Two nights after coming from 24 down to beat the Sacramento Kings the Dallas Mavericks were able to post a wire to wire finish while setting a franchise record. The Mavs built a big early lead that kept growing until they had their largest victory in franchise history, 123-70 win over the Philadelphia 76ers on Thursday night.
”The sum total of the whole thing was our guys played hard,” Mavericks coach Rick Carlisle said. ”They played together, they concentrated and they didn’t have any slippage.”
Dallas jumped out to a 7-2 lead in the first 2 minutes and led 38-10 by the end of the first quarter for the largest margin ever by the Mavericks through one quarter. Franchise cornerstone Dirk Nowitzki scored 21 points in only 20 minutes to lead five players scoring in double figures.

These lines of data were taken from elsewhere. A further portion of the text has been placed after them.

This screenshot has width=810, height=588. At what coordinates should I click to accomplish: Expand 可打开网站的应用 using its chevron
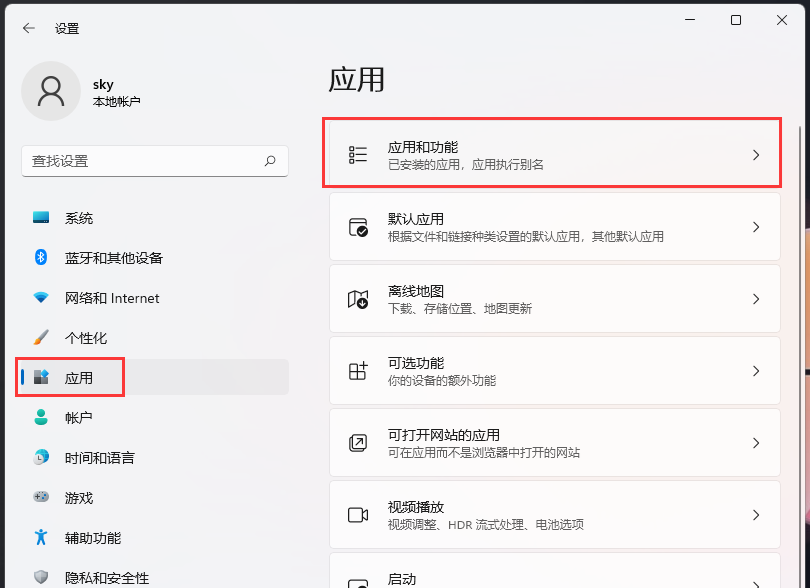(756, 443)
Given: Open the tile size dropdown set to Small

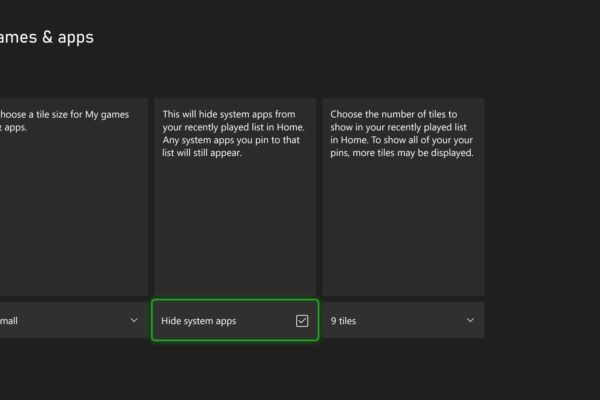Looking at the screenshot, I should click(x=70, y=321).
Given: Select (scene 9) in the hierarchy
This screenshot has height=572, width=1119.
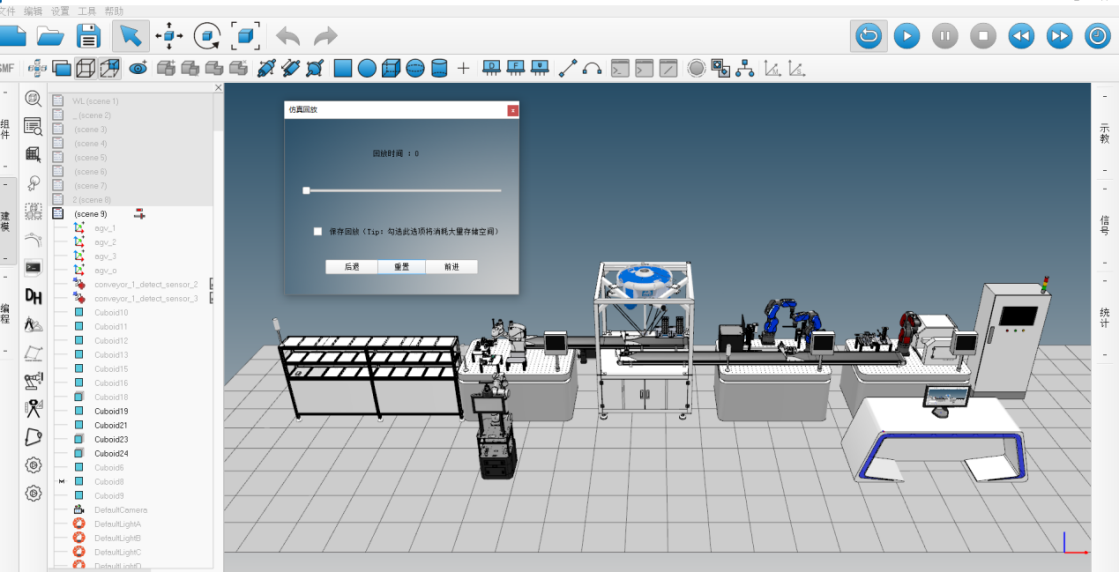Looking at the screenshot, I should (90, 214).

Monta Ellis added 17 points for the Mavs, while Chandler Parsons and Brandan Wright each had 14 and Tyson Chandler had nine points and 10 rebounds. Dallas has had a lead of at least 30 points in the first half in three of their five home games this season
The 76ers, who scored the last five points to avoid their largest loss ever, matched Utah’s 0-8 start from a year ago. The NBA’s longest losing streak to start a season belongs to the New Jersey Nets, who opened 0-18 in 2009-10.

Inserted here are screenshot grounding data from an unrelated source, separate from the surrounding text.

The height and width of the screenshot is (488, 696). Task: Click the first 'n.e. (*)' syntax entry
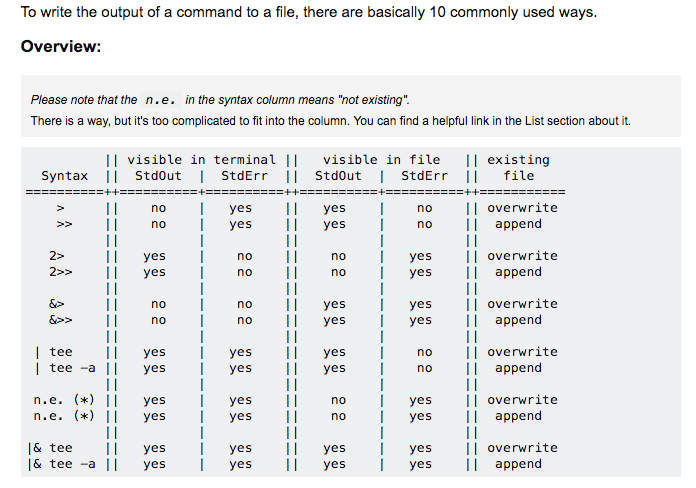point(64,400)
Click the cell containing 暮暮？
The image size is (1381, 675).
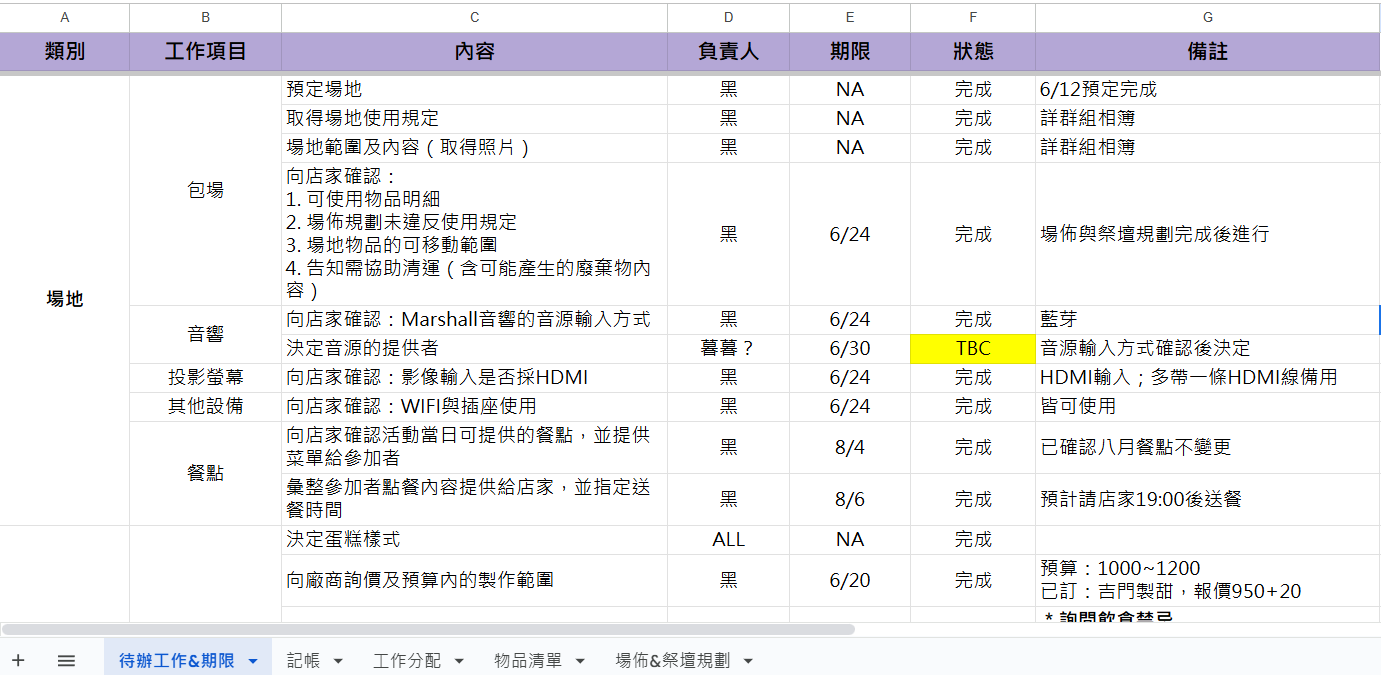click(x=728, y=349)
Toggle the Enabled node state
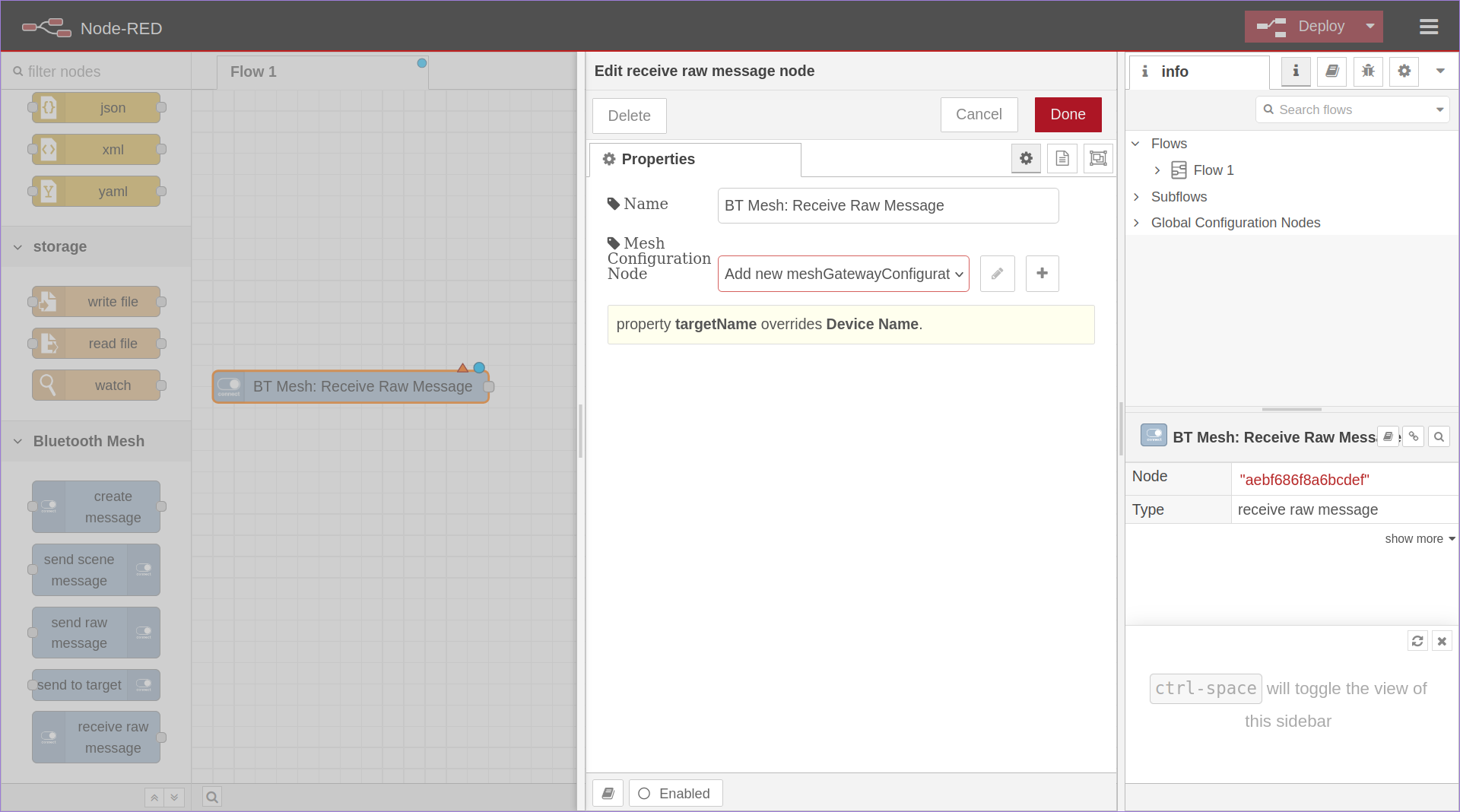This screenshot has width=1460, height=812. [675, 793]
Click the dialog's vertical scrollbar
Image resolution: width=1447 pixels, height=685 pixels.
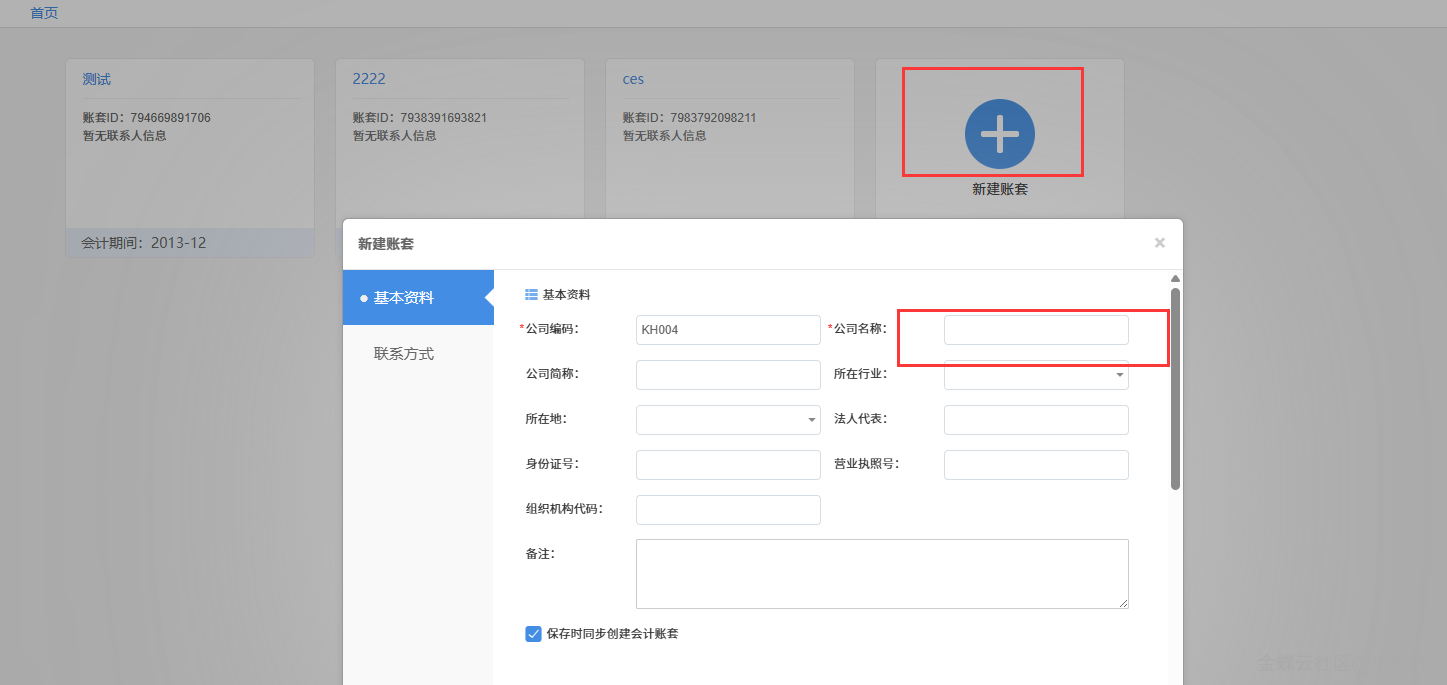tap(1176, 390)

“You get another game tomorrow. The bad news is it doesn’t go away,” said 76ers head coach Brett Brown, whose team is the youngest in the league, averaging just under 24 years old. “It’s like water dripping on your forehead, and there’s no place to hide.”
The 53 point lost by the 76ers, is their 3rd-largest loss in franchise history.

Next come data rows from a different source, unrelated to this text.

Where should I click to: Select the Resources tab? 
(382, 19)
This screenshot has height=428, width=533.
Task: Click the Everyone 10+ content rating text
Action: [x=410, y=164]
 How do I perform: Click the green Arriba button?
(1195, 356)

About the only highlight for the 76ers after winning the opening tip was the return of last year’s NBA Rookie of the Year. Michael Carter-Williams played for the first time since surgery in May to repair the labrum in his right shoulder, leading Philly with 19 points on 6-of-19 shooting off the bench, and also having eight rebounds and five assists.
“I’m sure we’ll remember this, and don’t want it to happen again,” Carter-Williams said. “None of us in this locker room will ever get used to losing like that. None of us will ever get used to losing, period. We’re upset after every loss.”